Teachers' Dispute: The ASTI must revisit its democratic roots if it is to do its job, writes Pierce H Purcell, former president of the ASTI and candidate for the Seanad
A book I never tire of reading is Animal Farm by George Orwell. Its subtle wit takes some beating. At the outset we meet Old Major, an elderly retired boar. In his retirement he has plenty of time to consider the nature of life, and to formulate his conclusions about the working classes.
A similar consideration of the teaching classes in this country, particularly secondary teachers, has absorbed me (an elderly, retired, er, ... person) during the past 18 months.
Up to the autumn of 2000, the secondary teachers' trade union, the ASTI, worked away, like many other unions, in relative obscurity. Since then, however, one would need to have been living on the far side of the moon not to have heard of the association.

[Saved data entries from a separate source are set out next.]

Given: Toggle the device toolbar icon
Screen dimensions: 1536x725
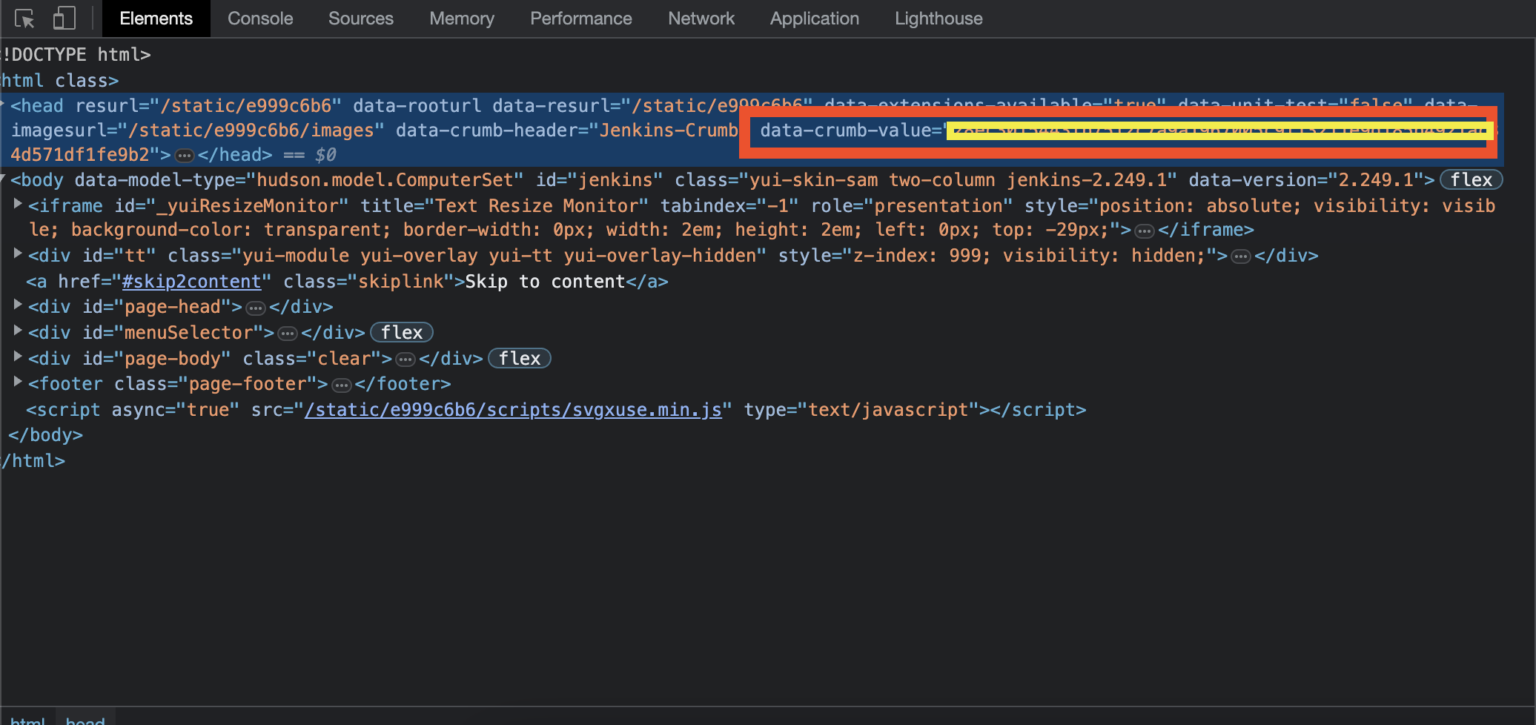Looking at the screenshot, I should 64,19.
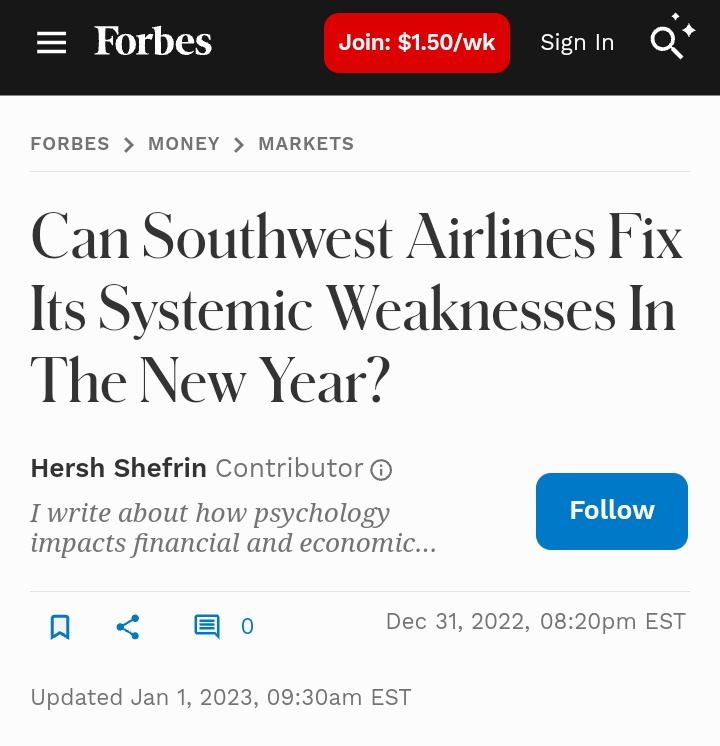The image size is (720, 746).
Task: Open the hamburger navigation menu
Action: click(x=51, y=43)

Early in the year 2000, secondary teachers lodged a claim for a 30 per cent salary increase. The claim was pursued by the ASTI through all the usual negotiating channels, unfortunately to no avail. It was only when all avenues other than benchmarking had been exhausted that the ASTI reluctantly resorted to industrial action. Everyone remembers the secondary teachers' rally outside the Dáil, the ASTI pickets outside the schools and the unhelpful activities of some parents and pupils during that time.

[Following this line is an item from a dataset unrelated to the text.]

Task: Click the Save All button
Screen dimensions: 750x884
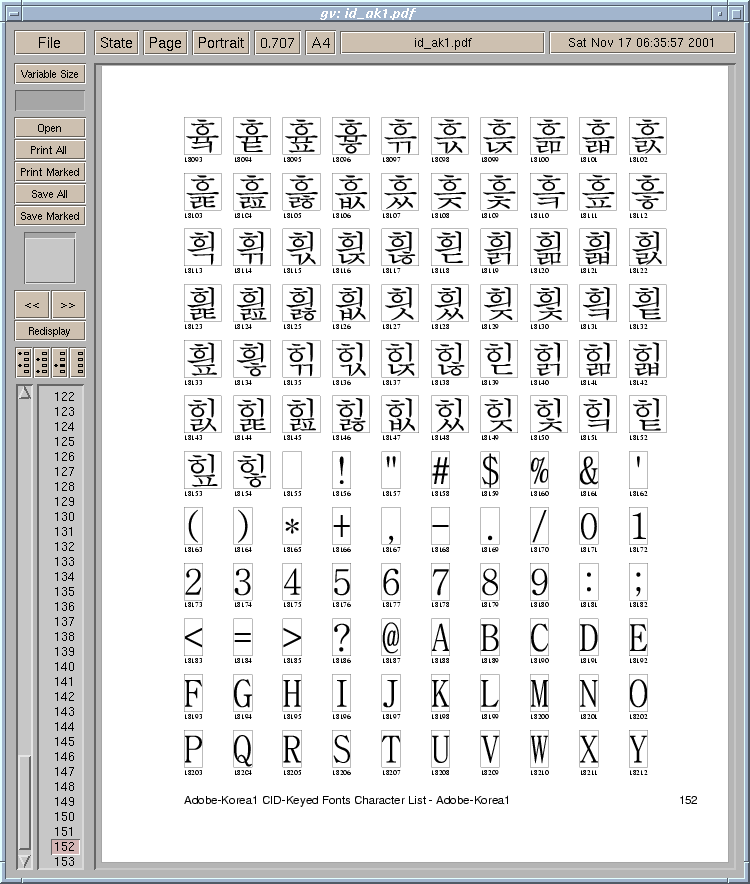Action: click(x=49, y=194)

This industrial action didn't work.The teachers did not get a rise in salary. It is easy to be wise after the event, but I believe that some awkward questions must now be confronted by the ASTI leadership.
One is obvious: How do teachers achieve a substantial salary increase? The other may appear less urgent, but in my view it is also vitally important: How can the ASTI best serve and represent the interests of its members, or, to put it another way, do the union's present structures best facilitate true democracy?

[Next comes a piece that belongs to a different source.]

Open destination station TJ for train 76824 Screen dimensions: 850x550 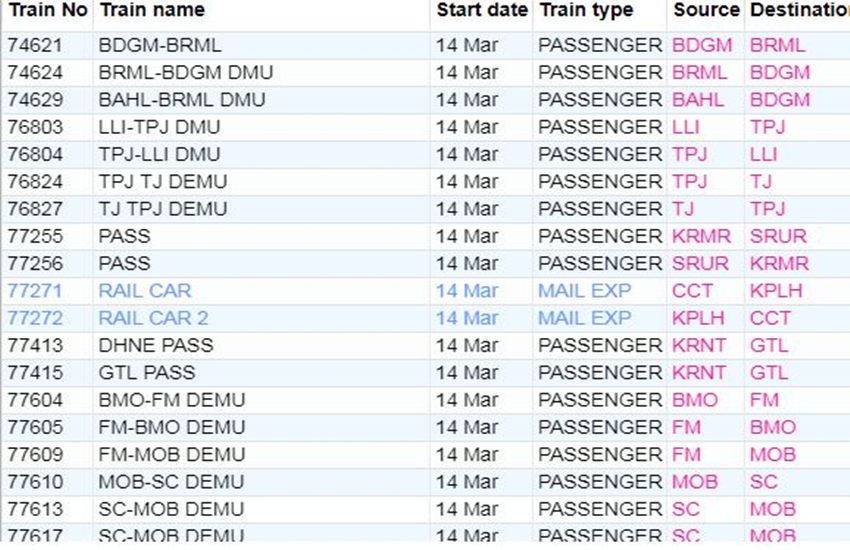coord(761,182)
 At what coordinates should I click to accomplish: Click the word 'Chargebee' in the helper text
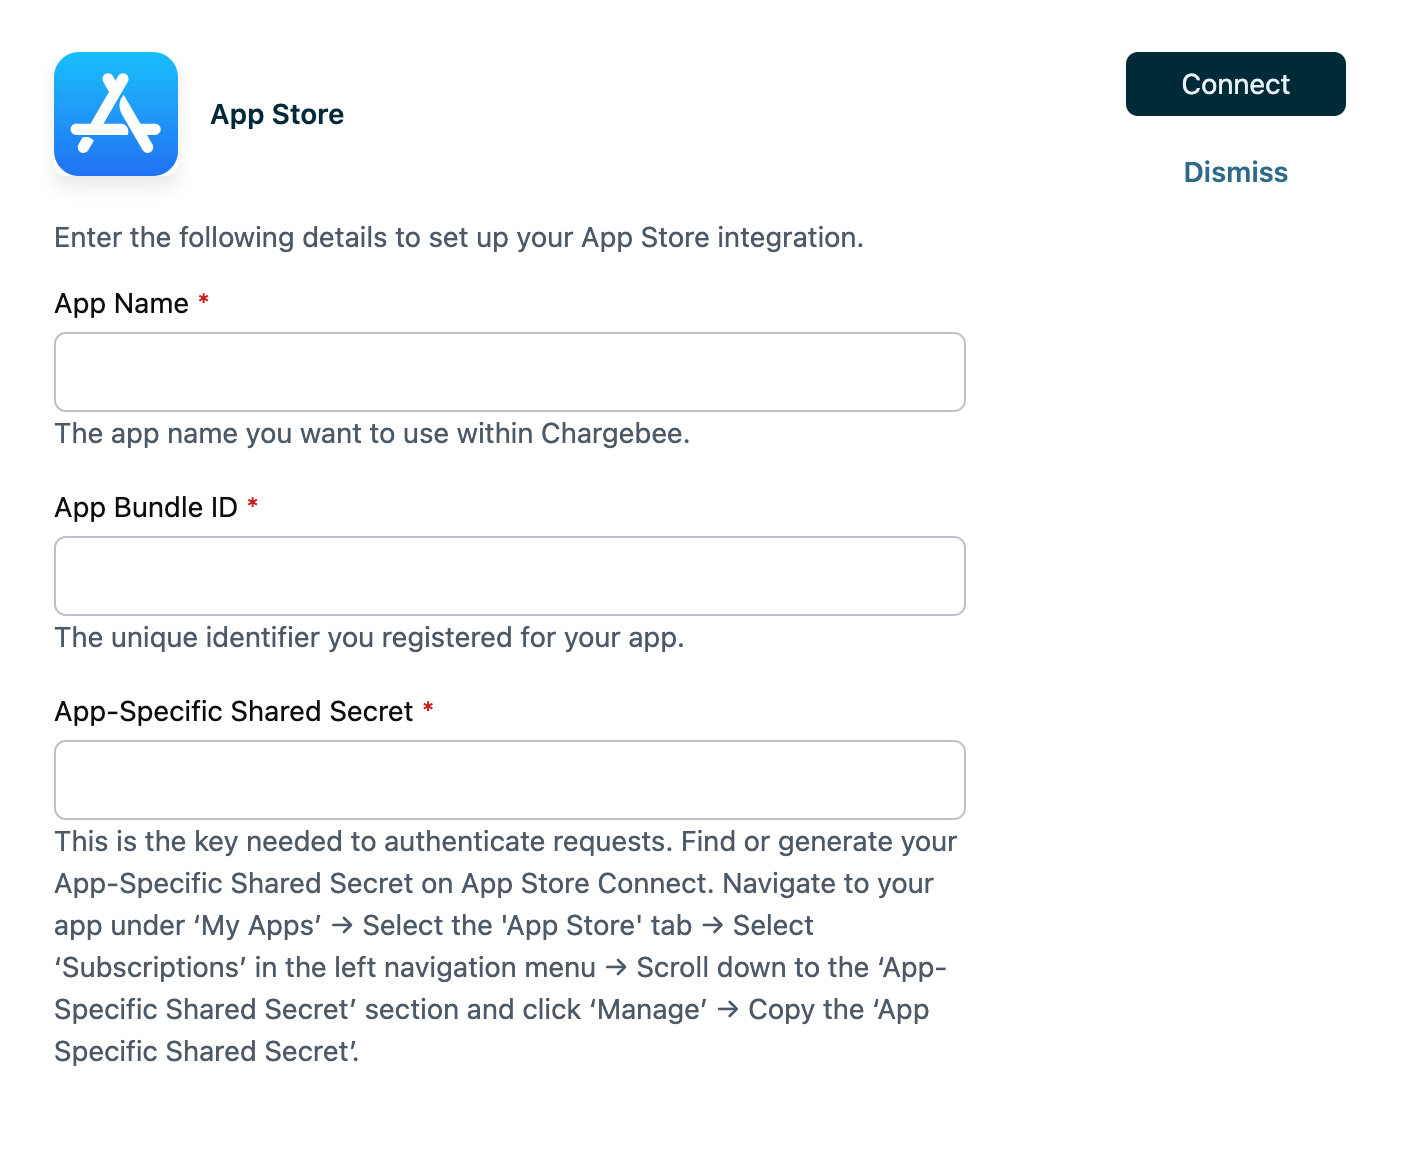point(613,434)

At the risk of rushing in where angels fear to tread and ultimately being proved a fool, I believe that some ASTI members are less than satisfied with the union at present. There's no scientific proof for this, but there is a fair amount of anecdotal evidence - the low turnout at ASTI branch meetings, the very low turnout at recent important votes (I've heard that in some branches it was as low as 8 per cent) and the results of the recent survey of members on tactics to advance the salary claim.
For many members the important statistic from the survey was the 74 per cent who voted in favour of sending the ASTI Labour Court submission to the benchmarking body. One asks how does this square with the recent decision of the executive to have nothing to do with benchmarking. Does the executive really reflect the views of the members?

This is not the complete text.